Quote every row below word for word, leaving out the pictures.

*** Entries shown ***

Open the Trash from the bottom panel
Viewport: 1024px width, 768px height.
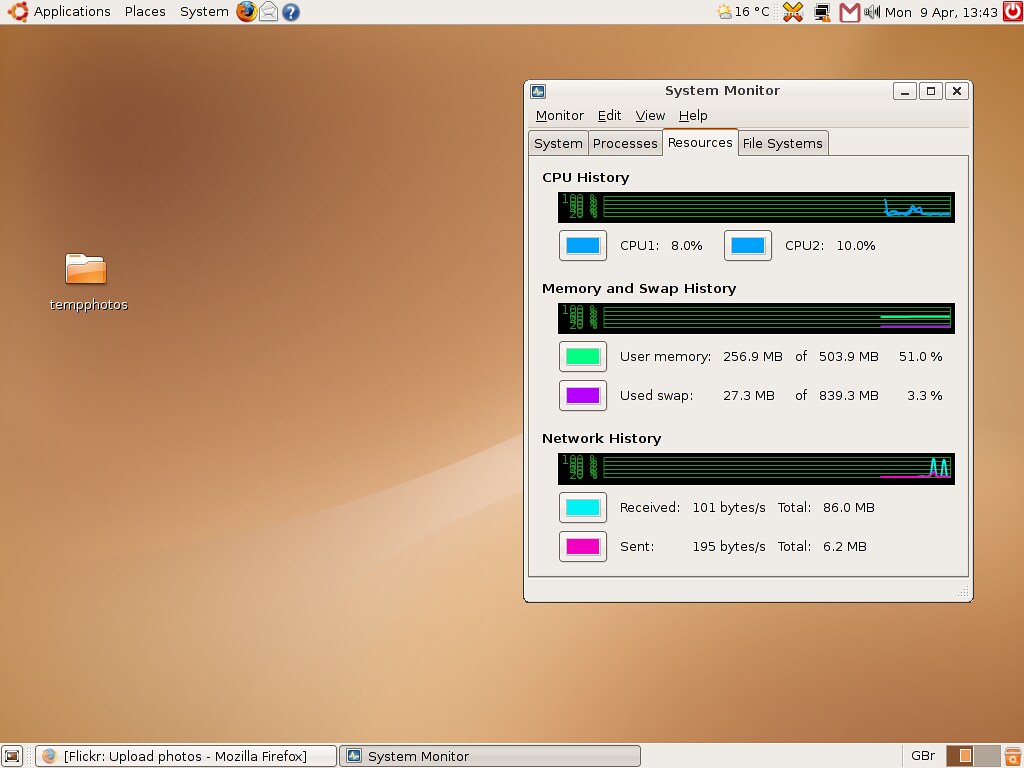pos(1013,755)
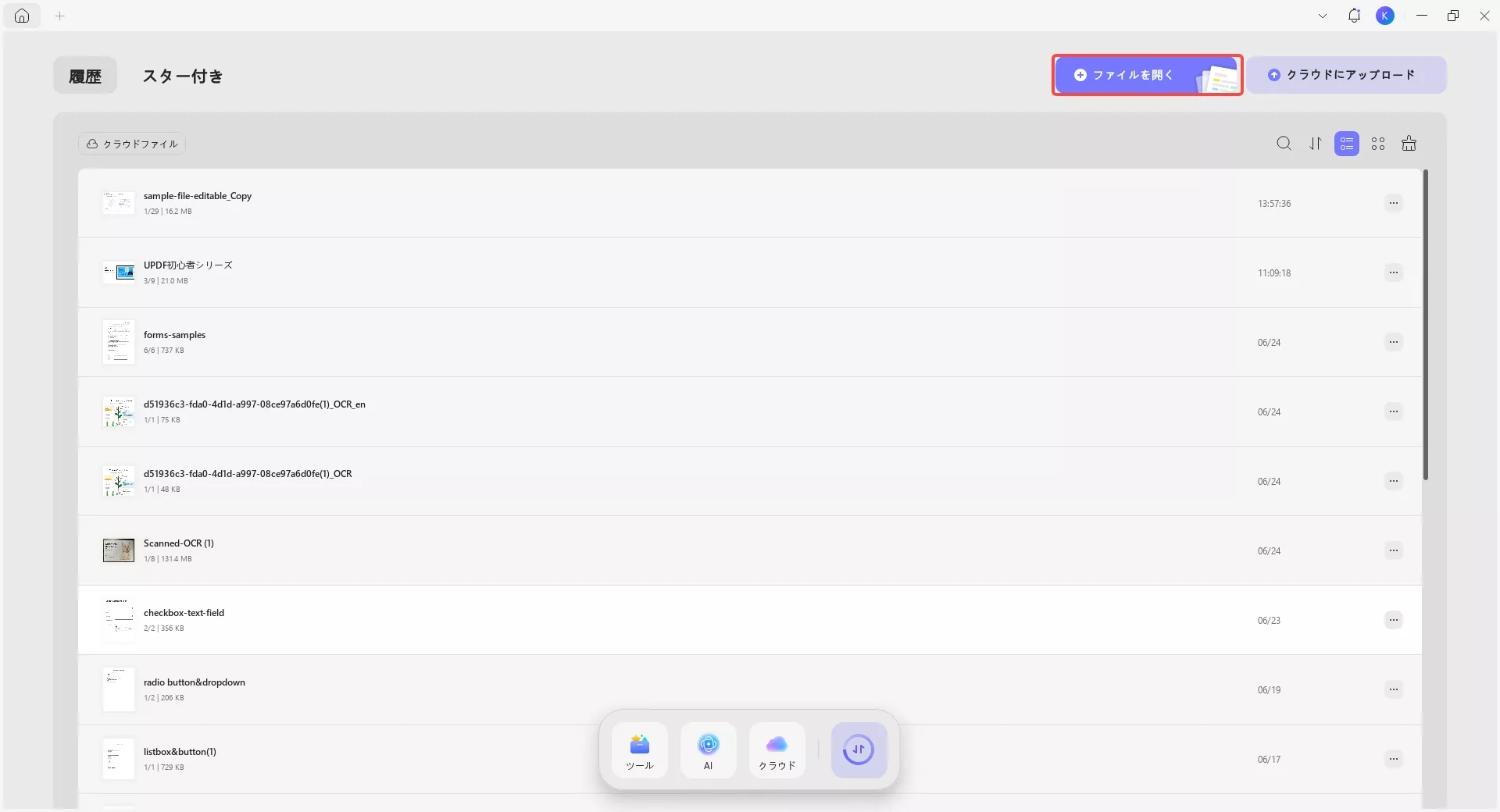Open more options for forms-samples
Screen dimensions: 1500x812
point(1393,343)

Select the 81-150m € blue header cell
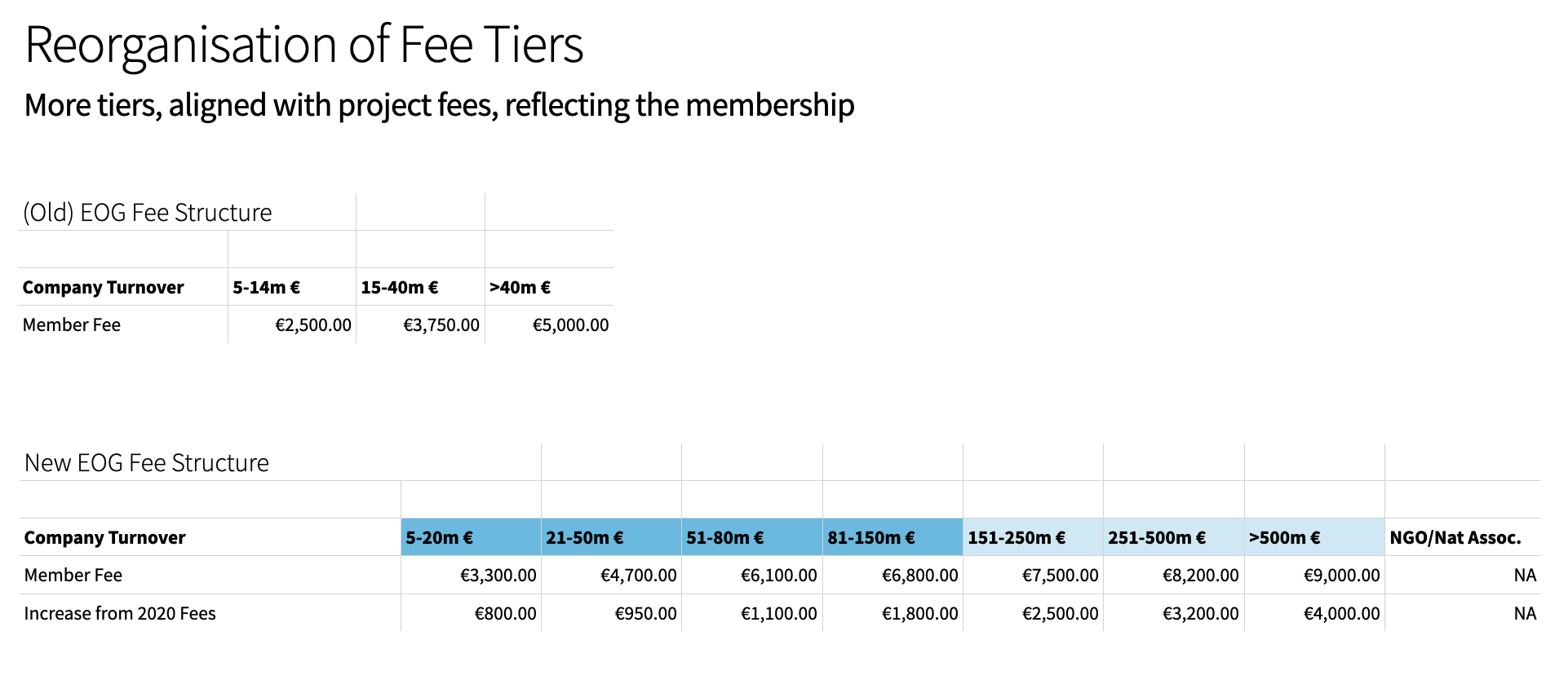click(893, 537)
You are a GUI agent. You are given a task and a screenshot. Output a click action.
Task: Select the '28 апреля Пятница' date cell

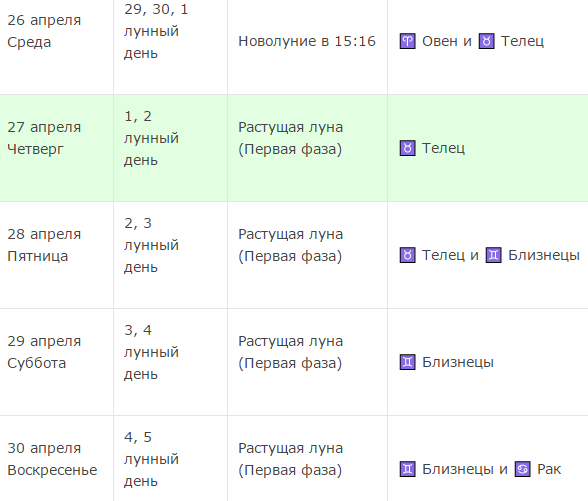[x=57, y=255]
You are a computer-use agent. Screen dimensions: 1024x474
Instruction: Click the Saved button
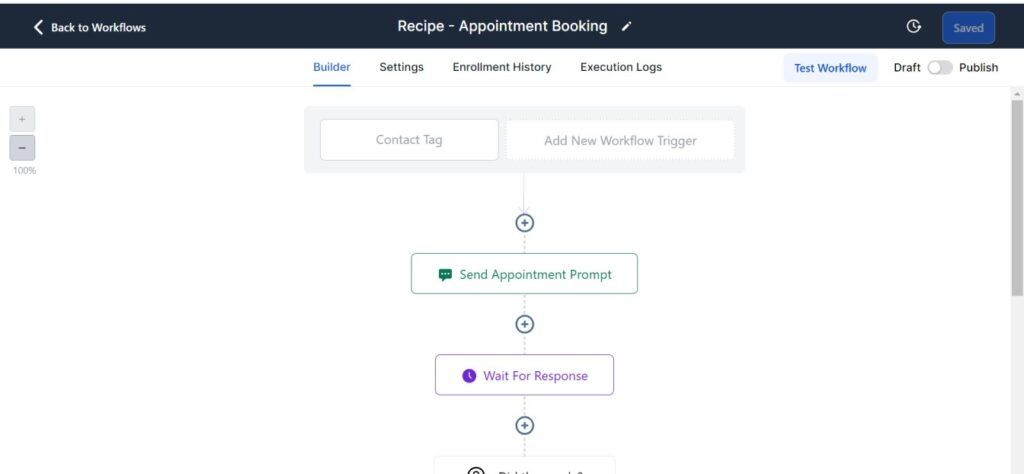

***

▶ [Full answer]
Open the Trash from the bottom panel
Viewport: 1024px width, 768px height.
pos(1013,755)
Open more options for forms-samples
Screen dimensions: 1500x812
point(1393,343)

Select the 81-150m € blue header cell
click(893, 537)
You are a GUI agent. You are given a task and a screenshot. Output a click action.
Task: Select the '28 апреля Пятница' date cell

[x=57, y=255]
You are a computer-use agent. Screen dimensions: 1024x474
Instruction: Click the Saved button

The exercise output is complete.